*EXERCISE GOAL*.
In the career summary below, repeat the passage between "His fourth feature" and "in December 2018.", inclusive, replacing "December 2018" with "November 2018".

::: DOCUMENT TEXT

His first feature film as a writer/director, the 2010 comedy The Untitled Work of Paul Shepard, premiered at Cinefest Sudbury and was nominated for Best Director at the 2011 Canadian Comedy Awards.

In 2013, he released his second feature film Sex After Kids which premiered at the Santa Barbara Film Festival where it was the runner-up for the Audience Award. It screened at several festivals worldwide and won the Wedgie Award for Comedy at the Edmonton Film Festival. It was named Best Feature Film at Huntsville Film North and was nominated for seven Canadian Comedy Awards and won Best Screenplay and Best Director.

His third feature film How to Plan an Orgy in a Small Town starring Jewel Staite, was financed partly through Indiegogo and was named The Crowd Life's Crowdfunding Campaign of the Year. It premiered at the Atlantic Film Festival in Canada and the Slamdance Film Festival in the United States. It screened at over a dozen festivals internationally and won the Jury Award for Best Dramatic Feature at the Edmonton Film Festival and took home top prizes at the Canadian Film Fest in 2016.

In 2015, LaLonde was named Best Local Filmmaker in Toronto by NOW Magazine.

His fourth feature film, The Go-Getters, premiered at the 2018 Cinequest Film Festival where it won the award for Best Narrative Feature: Comedy. It was released theatrically in Canada and on demand in the United States in December 2018.

He worked as an editor on the first two seasons of Baroness von Sketch Show and transitioned into the role of director for its upcoming third season, which aired on CBC in Canada and IFC in the United States in fall 2018.

::::::
::: EXTRACTED MATERIAL

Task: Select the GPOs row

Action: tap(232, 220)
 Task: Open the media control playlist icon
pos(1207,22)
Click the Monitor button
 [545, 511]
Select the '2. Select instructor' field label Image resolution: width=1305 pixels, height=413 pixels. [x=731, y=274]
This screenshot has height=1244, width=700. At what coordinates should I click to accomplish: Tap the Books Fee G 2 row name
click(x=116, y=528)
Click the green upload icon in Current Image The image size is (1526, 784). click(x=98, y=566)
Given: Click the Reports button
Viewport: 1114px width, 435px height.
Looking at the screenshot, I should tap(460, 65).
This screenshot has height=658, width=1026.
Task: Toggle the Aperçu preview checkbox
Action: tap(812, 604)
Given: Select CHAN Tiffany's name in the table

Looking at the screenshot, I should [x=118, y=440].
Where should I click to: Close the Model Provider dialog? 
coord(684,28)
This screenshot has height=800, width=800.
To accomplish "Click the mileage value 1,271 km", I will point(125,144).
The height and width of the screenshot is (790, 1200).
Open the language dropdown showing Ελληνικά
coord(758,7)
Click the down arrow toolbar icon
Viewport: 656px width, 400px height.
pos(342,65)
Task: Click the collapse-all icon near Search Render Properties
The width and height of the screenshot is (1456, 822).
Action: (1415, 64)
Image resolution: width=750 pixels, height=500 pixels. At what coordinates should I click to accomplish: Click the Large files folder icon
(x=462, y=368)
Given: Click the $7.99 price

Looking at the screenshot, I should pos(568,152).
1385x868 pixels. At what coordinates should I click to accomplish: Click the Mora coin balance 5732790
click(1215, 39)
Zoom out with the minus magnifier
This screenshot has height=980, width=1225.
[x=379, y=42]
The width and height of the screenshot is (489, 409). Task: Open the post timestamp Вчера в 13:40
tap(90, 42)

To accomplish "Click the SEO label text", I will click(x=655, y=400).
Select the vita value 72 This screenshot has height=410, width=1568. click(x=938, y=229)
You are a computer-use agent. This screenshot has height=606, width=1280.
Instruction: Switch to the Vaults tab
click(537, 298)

::::::

*FINISHED EXERCISE*.
His fourth feature film, The Go-Getters, premiered at the 2018 Cinequest Film Festival where it won the award for Best Narrative Feature: Comedy. It was released theatrically in Canada and on demand in the United States in November 2018.